E por mais que o teletrabalho tenha aumentado desde março, e já delineadas algumas de suas grandes vantagens, esclarecemos que o teletrabalho também tem suas desvantagens, que são os riscos psicossociais de tal meio de prestação de serviço.
A OIT – Organização Internacional do Trabalho identificou que o regime de trabalho pode levar o empregado a altos níveis de estresse em razão do excesso de horas trabalhadas, da ausência do convívio do empregado com os demais colegas, além de ausência de "pertencimento à empresa".

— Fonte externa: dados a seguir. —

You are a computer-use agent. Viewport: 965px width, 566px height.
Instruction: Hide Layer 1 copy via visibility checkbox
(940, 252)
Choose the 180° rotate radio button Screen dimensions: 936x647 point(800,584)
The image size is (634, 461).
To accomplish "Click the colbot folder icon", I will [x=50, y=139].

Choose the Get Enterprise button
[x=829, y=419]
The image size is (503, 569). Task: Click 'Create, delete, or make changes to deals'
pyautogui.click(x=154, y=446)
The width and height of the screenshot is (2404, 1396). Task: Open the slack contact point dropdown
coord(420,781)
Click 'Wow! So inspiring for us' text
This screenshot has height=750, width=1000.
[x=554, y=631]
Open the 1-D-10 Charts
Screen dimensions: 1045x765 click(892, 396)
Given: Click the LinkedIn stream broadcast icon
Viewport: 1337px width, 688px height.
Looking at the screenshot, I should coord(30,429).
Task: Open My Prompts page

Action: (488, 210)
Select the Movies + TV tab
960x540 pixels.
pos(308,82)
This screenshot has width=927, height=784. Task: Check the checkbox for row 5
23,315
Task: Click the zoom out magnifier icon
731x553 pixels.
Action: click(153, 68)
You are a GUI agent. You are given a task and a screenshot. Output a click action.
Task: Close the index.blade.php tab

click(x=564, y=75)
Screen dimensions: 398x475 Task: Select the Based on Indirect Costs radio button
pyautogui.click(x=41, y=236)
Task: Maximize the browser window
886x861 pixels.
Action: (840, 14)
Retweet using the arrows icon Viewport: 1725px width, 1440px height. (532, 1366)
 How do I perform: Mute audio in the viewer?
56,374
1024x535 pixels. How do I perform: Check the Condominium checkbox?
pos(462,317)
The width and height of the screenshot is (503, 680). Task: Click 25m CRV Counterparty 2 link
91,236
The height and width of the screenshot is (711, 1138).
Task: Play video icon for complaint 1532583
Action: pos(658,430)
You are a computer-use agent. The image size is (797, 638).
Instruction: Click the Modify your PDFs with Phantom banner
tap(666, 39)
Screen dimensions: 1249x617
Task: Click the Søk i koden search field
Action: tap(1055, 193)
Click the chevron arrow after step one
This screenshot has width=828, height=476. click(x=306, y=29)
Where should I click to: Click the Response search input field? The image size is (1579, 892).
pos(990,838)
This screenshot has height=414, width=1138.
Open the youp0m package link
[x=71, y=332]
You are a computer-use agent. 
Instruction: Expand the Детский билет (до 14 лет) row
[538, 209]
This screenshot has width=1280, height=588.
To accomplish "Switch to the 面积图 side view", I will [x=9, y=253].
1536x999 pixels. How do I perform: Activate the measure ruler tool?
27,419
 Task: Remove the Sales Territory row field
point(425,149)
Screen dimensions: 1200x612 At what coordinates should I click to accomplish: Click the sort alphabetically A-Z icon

Ao que tudo indica, o Direito do Trabalho ultrapassou uma importante barreira cultural, e tem se adaptado com sucesso à nova realidade, evidenciando que é possível sim um bom desempenho do trabalhador que atua fora das dependências físicas da empresa, fazendo o teletrabalho ter muito sentido no mundo pós-pandemia ou no “novo normal”. Para tanto, algumas arestas ainda precisam ser acertadas, para que os empregados e os empregadores absorvam o que o teletrabalho tem de bom.
1 Síndrome de Burnout é um distúrbio psíquico de caráter depressivo, precedido de esgotamento físico e mental intenso, definido por Herbert J. Freudenberger como "um estado de esgotamento físico e mental cuja causa está intimamente ligada à vida profissional".